Heading toward Christmas, there’s no better time to remind ourselves there are two crucial parts to this thing we call a Biblical worldview: the talking part and the doing part.
God did, and still does, both parts wonderfully well. If we want to have His perspective on things—which is what I understand a Biblical worldview to be all about—we’ll note carefully how He arranges His activities among us, and then seek by His Spirit to imitate what He does.
We Christians tend to fall off one side of the log or the other. Some Christians put all their emphasis on saying the right thing. Others put all their emphasis on doing the right thing. But God has never concentrated on just one. Always, He has done both. From us, He expects both.

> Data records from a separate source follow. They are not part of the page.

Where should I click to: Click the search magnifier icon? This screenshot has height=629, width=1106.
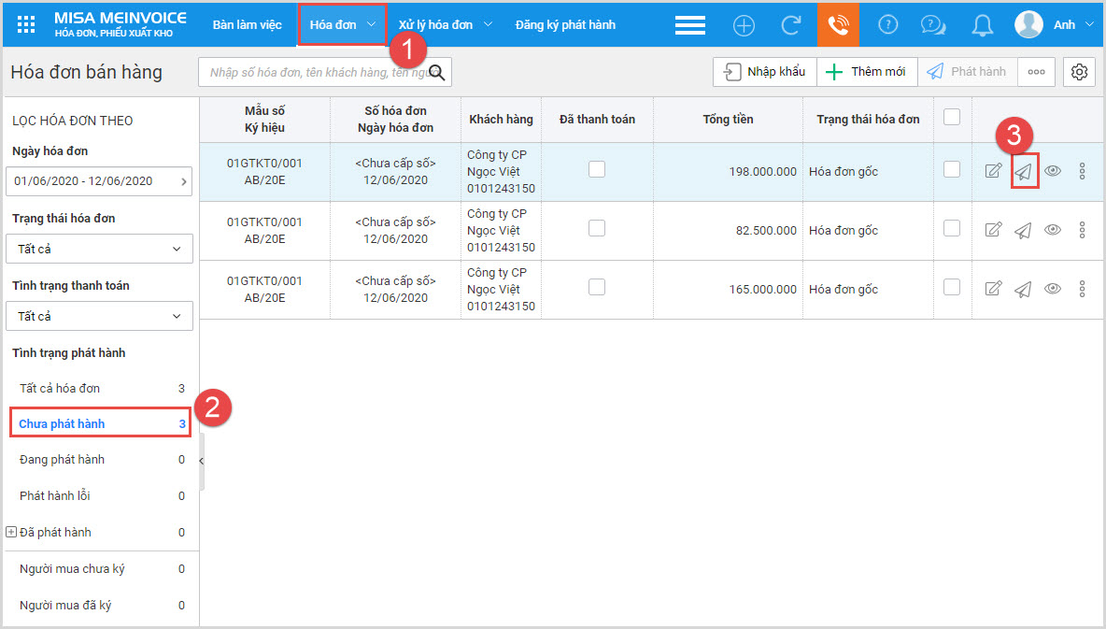tap(436, 72)
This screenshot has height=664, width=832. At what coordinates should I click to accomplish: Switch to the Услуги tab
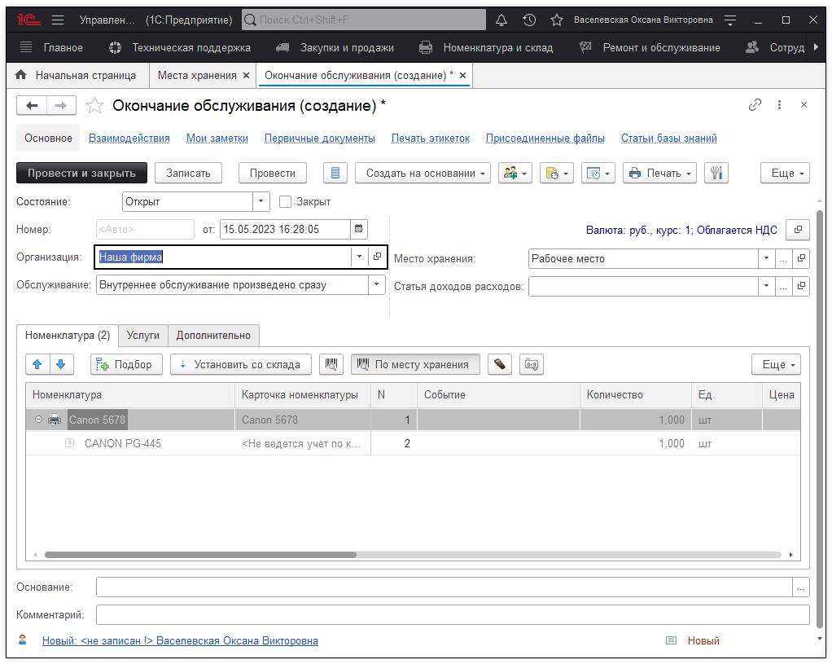pyautogui.click(x=143, y=335)
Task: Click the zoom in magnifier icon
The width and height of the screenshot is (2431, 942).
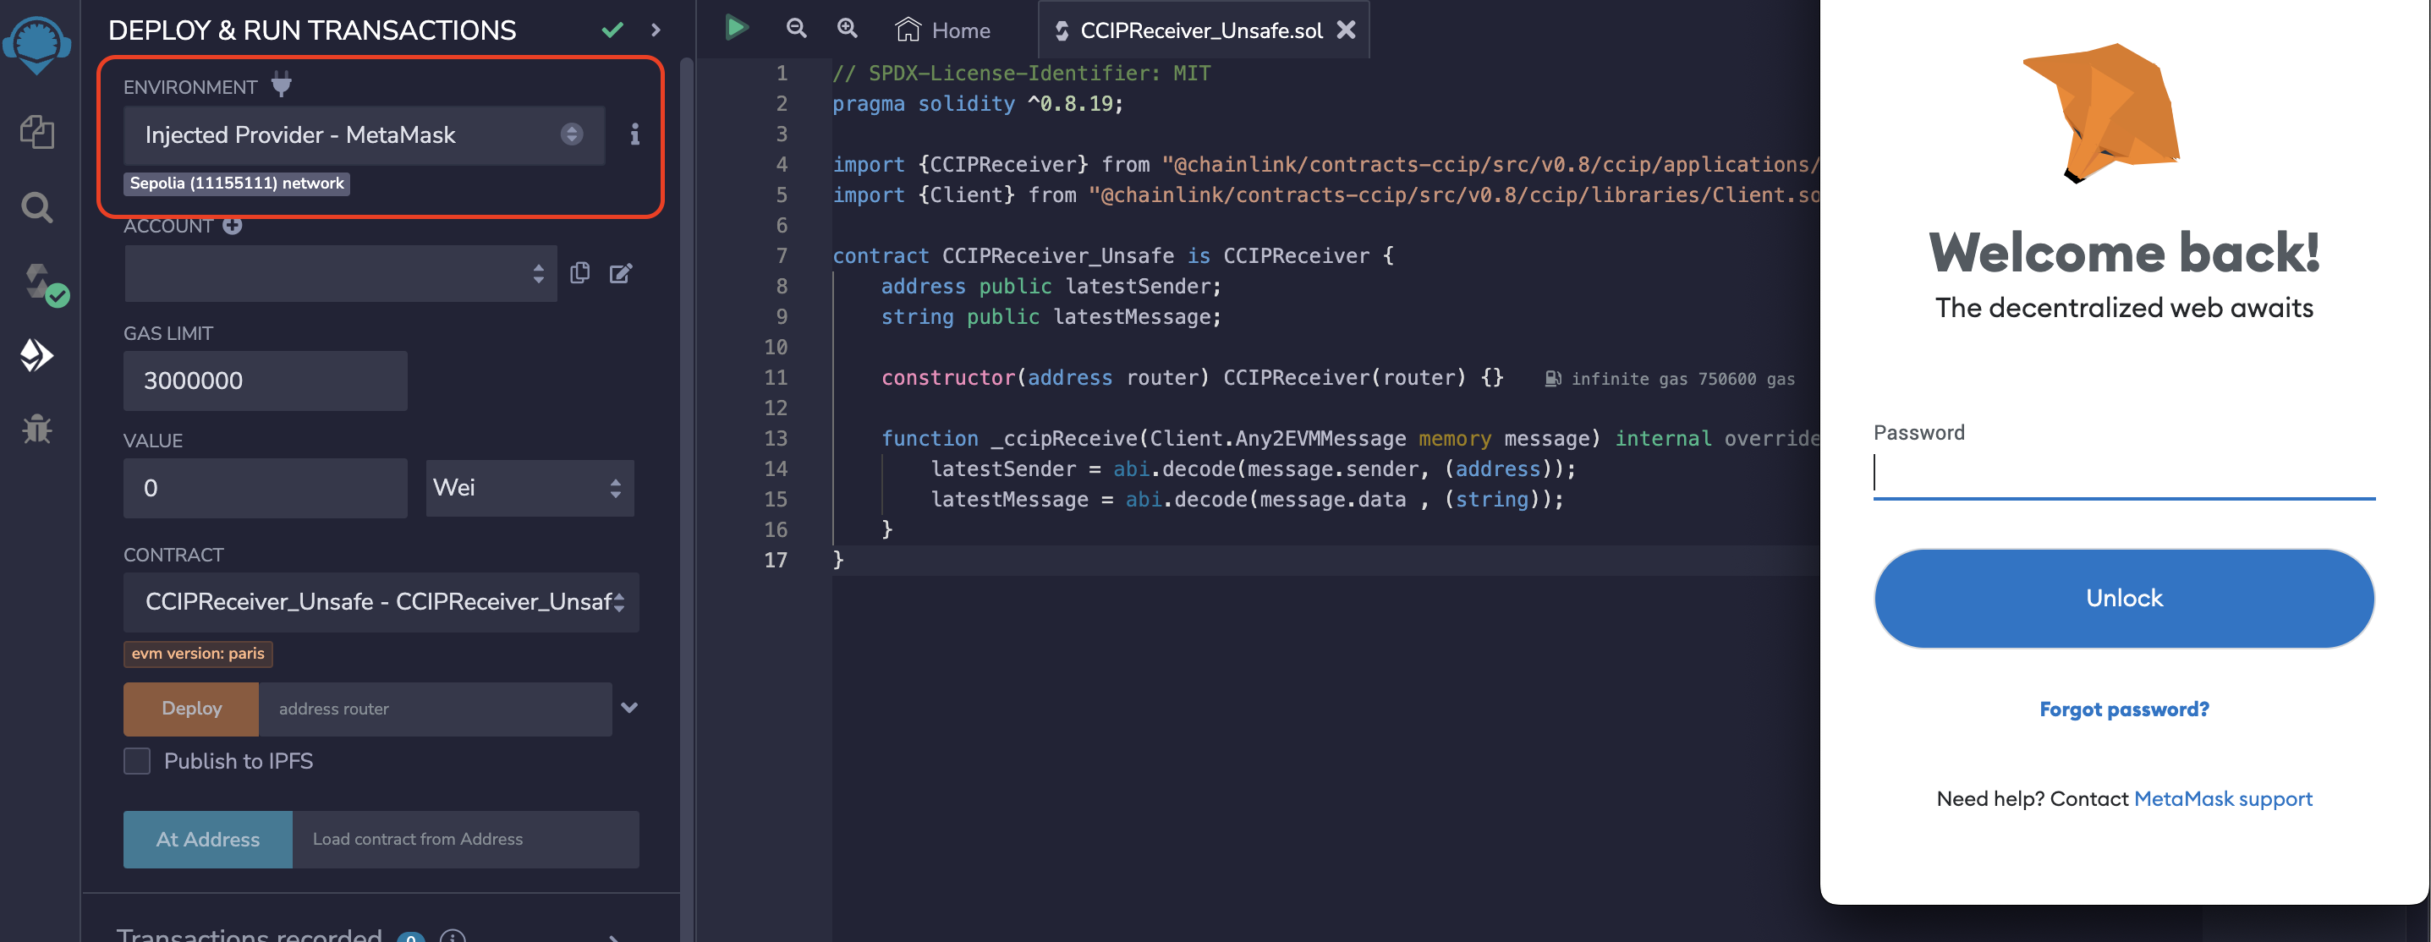Action: [847, 28]
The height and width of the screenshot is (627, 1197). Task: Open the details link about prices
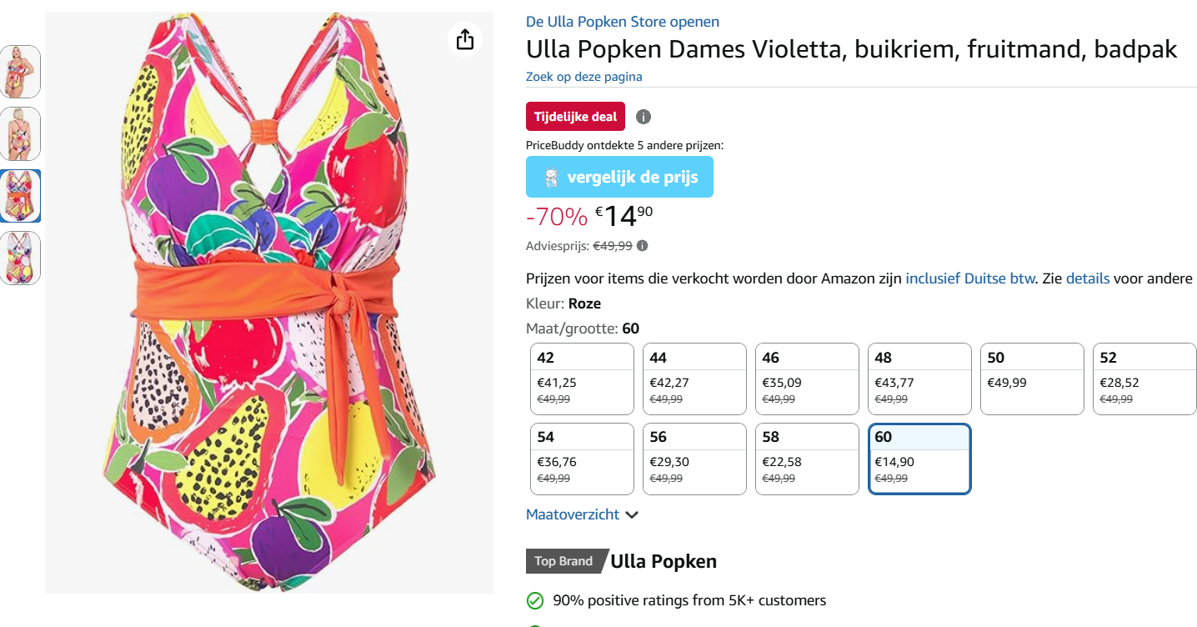pos(1087,278)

Sometimes God may seem to be giving dominance to His speaking, sometimes to His doing. But a careful observer sees that He is always really doing both. Yes, it is true that the Old Testament is full of the law and the prophets, with all their emphasis on telling. Yet all the while, the mighty God is also very active doing great and marvelous things. Indeed, the very first thing we learn about God is how He combined His word and His acts by speaking the universe into being!
Missionary-educator John M.L. Young always stressed to his students that both sides of the equation are necessary. Talk by itself is cheap; it takes deeds to validate the talk. But deeds by themselves are ambiguous; it takes words to explain their meaning. God, throughout history, has been gracious to provide His people with both—deeds powerful enough to show He’s not just someone who promises, but words clear enough to keep us from misunderstanding what His deeds are all about.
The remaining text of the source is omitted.